§ Task description: Return all the entries below exactly, except for the images they hold.

§ Records for this task:
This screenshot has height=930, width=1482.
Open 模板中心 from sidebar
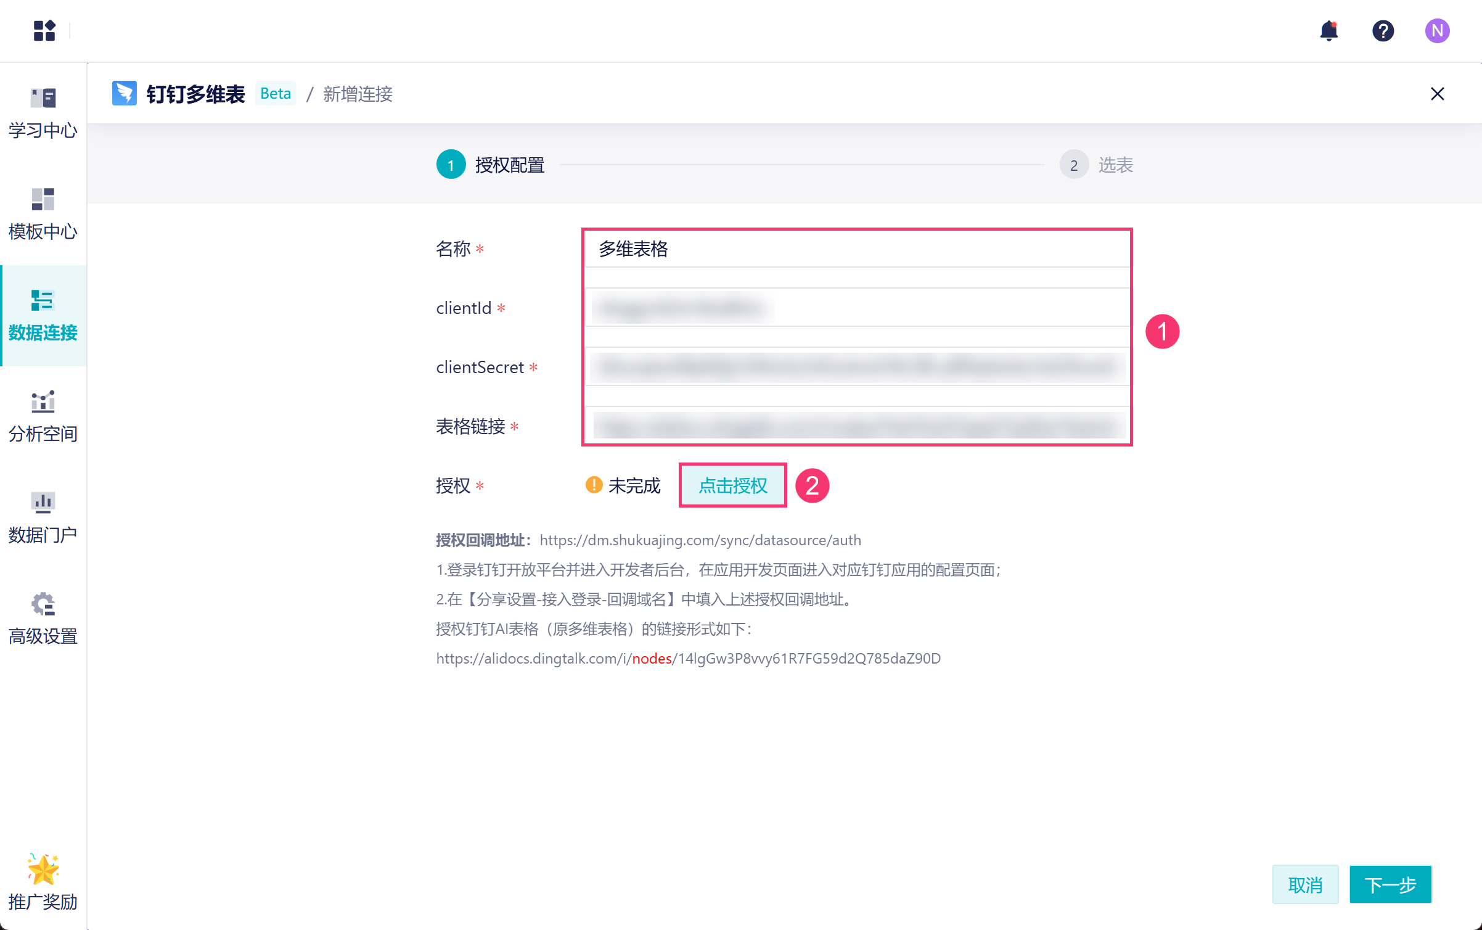tap(43, 214)
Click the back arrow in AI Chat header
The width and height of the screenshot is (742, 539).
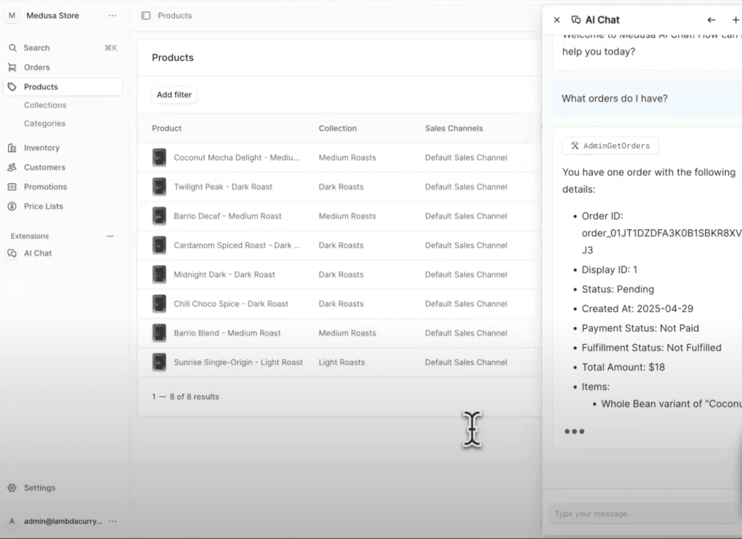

§ Output for this exercise:
This screenshot has height=930, width=1482.
Open 模板中心 from sidebar
tap(43, 214)
Click the back arrow in AI Chat header
The width and height of the screenshot is (742, 539).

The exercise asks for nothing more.